Why was I ever even friends with Elvira at all? I knew I was interfering, knew it wouldn’t last. Yet I kept on going to her, out for our walks, down for drinks, out shopping. I put myself in Graham’s way. I knew what I was doing. I didn’t want him to destroy her. I wanted her to win. I thought that she was different. She was, just not in the way I thought.
She slit her wrists with a Buck knife from the toolshed, the one with silver horses engraved on the handle. Just that afternoon, we had walked around the reservoir together.
We talked about Graham.
She told me he had kissed her. I told her that was okay. We had an open relationship.
“We’re practically divorced,” I said. “It’s just so complicated when money is involved.”
“But you love him,” she said, insistent.
“It’s just so complicated when money is involved,” I repeated in jest, but she didn’t laugh.
“You should leave him,” she said. It was the first time any of the tenants had warned me. It hit funny, knowing I should warn her. “You’re too good for him.”
“I’m not. I’m exactly the right amount of bad for him.” I remember this distinctly, my trying to turn everything into a joke, her turning it gently back.
“No. You’re too good.”
She was wrong. Wrong and now dead. I’m not too good. I’m not good at all. I’m a bad person and I have to stay bad. I don’t have a choice. I have to keep playing.
It’s like Demi said: The game never ends. Playing is the reward.
I turn east toward home.
I will shower. I will put myself back together. I will sit in the corner at the place where two windows meet and I will design a way to win.
LYLA
The gate is still gone, away with the monks, being prayed over. I cross through the courtyard, ignore the laughter from the fountain. My hair is greasy. My cashmere is bobbly. My mascara dust is sprinkled under my eyes. I look mad. I look like the housekeeper.

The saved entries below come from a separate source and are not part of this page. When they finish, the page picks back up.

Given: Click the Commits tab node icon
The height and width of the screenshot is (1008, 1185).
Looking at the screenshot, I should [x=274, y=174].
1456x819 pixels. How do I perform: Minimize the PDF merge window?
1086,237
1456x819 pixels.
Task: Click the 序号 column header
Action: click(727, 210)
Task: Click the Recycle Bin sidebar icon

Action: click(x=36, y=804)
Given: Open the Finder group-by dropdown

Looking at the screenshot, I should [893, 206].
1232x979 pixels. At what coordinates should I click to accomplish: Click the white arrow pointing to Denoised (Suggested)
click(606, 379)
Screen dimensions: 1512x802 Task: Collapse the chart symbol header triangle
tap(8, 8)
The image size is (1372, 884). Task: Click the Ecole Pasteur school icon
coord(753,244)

I put my key in the front door, but it’s unlocked. I push it open. Graham is standing at the window. He wheels around, rushes toward me.
“Where have you been?” His face is pale. Sweats hang from his hips.
“I thought you were at work,” I say.
His arms grow around me, pull me tight against his chest, where I can feel his racing heart. His scent drenches me, atomized by worry. “I was just about to call the police.” He brushes my hair down, over and over, like he is trying to revive me. “My beautiful wife. I was so worried about you.”
All I can think is You’re supposed to be at work, you’re supposed to be at work. “I need to take a shower.”